NO = Reject the bylaw change and no new trash fees.
We are voting No.
Let us be clear about what this is not. It is not a vote against recycling, composting, or reducing waste — we want all of that. Disposal costs are real and rising, and no one thinks trash is free.
Our objection is to sequence. Article 31 gives the Select Board authority to charge fees for trash above a “baseline” — before there is a program to judge. No final cart size. No fee schedule. No overflow price. No definition of where the free baseline ends and the charge begins. The town’s own materials describe the design as still under development.
That is backwards.
You approve a plan, then turn on the fee.
You don’t flip the switch and wait to find out what you flipped on.
June 16 is the last say voters get. Once the bylaw changes, the fees and the baseline volume are set by Select Board regulation — not by Town Meeting, not by another vote. This vote is the checkpoint. After this, residents react to decisions instead of approving them. We will be stuck with whatever the new program and fees become.
It also carries an equity problem the town never answered. Lexington’s own Commission on Disability voted unanimously against it. Residents who cannot reduce waste — for medical needs, caregiving, or large households — would pay for trash they cannot avoid. Article 31offers no specific exemptions and no hardship relief beyond a statement saying this issued is being “explored”. From the town website:
Q: What if I cannot afford the new trash fees?

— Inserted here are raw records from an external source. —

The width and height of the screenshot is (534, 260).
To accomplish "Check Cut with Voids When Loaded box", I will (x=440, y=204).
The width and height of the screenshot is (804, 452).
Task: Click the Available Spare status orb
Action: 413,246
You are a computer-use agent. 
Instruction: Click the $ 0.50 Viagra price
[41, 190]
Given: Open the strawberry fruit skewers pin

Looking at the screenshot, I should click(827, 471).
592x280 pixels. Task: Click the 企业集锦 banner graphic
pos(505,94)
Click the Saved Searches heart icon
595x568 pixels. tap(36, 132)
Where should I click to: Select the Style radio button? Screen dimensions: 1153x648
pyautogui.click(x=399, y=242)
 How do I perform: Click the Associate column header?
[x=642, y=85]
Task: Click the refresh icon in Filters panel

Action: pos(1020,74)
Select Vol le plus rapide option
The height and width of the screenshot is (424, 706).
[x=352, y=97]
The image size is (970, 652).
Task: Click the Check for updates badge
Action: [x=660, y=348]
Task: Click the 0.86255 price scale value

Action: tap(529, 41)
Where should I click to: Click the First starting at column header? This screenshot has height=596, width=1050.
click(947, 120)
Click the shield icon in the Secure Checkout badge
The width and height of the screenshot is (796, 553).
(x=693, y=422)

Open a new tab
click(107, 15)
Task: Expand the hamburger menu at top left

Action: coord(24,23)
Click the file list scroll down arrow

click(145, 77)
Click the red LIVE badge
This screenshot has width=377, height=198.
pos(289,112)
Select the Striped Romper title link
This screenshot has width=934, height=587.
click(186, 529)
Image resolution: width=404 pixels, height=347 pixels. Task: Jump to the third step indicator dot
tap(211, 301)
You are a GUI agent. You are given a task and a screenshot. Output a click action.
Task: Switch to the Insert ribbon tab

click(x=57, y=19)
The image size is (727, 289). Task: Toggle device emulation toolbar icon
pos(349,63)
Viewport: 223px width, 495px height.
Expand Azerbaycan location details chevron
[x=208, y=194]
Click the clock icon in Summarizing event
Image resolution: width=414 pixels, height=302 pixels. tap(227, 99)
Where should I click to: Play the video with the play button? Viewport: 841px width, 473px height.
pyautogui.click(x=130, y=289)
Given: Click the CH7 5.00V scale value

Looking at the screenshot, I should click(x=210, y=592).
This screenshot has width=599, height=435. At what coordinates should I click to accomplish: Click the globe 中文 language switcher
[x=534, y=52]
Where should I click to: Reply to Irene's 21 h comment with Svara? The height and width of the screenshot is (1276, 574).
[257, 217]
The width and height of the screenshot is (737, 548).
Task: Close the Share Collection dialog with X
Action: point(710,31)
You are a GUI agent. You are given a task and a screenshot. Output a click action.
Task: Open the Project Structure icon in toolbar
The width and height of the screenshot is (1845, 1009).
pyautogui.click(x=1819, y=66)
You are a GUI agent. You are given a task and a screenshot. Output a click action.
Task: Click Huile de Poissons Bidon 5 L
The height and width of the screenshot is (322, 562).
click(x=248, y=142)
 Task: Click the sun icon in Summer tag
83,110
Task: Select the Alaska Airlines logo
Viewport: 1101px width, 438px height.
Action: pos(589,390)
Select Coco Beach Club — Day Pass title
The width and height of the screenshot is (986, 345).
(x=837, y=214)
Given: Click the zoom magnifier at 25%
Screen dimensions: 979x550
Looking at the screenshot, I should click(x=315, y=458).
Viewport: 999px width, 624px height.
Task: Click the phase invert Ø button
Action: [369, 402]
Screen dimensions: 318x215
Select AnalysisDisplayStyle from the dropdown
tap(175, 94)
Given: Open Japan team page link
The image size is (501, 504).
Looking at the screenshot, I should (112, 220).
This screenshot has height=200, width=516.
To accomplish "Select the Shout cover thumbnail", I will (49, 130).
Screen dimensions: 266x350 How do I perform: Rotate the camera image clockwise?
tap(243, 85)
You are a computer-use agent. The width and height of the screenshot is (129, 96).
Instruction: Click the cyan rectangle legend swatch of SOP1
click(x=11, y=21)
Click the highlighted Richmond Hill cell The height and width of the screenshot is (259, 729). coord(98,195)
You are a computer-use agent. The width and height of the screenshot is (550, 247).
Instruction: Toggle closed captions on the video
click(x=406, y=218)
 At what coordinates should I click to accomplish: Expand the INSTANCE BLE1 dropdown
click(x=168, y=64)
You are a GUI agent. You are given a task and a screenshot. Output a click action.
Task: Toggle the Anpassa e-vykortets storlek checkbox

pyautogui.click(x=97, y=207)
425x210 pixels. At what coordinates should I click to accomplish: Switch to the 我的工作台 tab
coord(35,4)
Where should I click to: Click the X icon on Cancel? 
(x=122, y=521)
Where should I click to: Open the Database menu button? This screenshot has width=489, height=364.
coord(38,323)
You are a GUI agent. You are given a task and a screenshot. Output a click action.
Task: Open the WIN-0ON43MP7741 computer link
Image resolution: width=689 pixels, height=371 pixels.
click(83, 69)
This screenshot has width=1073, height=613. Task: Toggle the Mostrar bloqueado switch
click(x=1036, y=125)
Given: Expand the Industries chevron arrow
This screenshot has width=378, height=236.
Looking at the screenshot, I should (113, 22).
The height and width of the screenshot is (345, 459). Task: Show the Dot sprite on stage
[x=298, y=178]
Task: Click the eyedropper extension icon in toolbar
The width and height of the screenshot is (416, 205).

A: The Town is exploring a financial hardship program for those who qualify for other financial assistance programs.
What about residents who are not enrolled in assistance programs but are still struggling financially? That remains an open question. Many households face significant expenses—such as medical costs, caregiving responsibilities, or fixed retirement incomes—that may not qualify them for existing assistance programs but can still make additional fees difficult to absorb.
We would gladly support a fair, well-designed program with real protections built in. This is not that one. It is charge first, details later.
Vote NO on Article 31. Send it back. Ask the town to bring us an actual plan.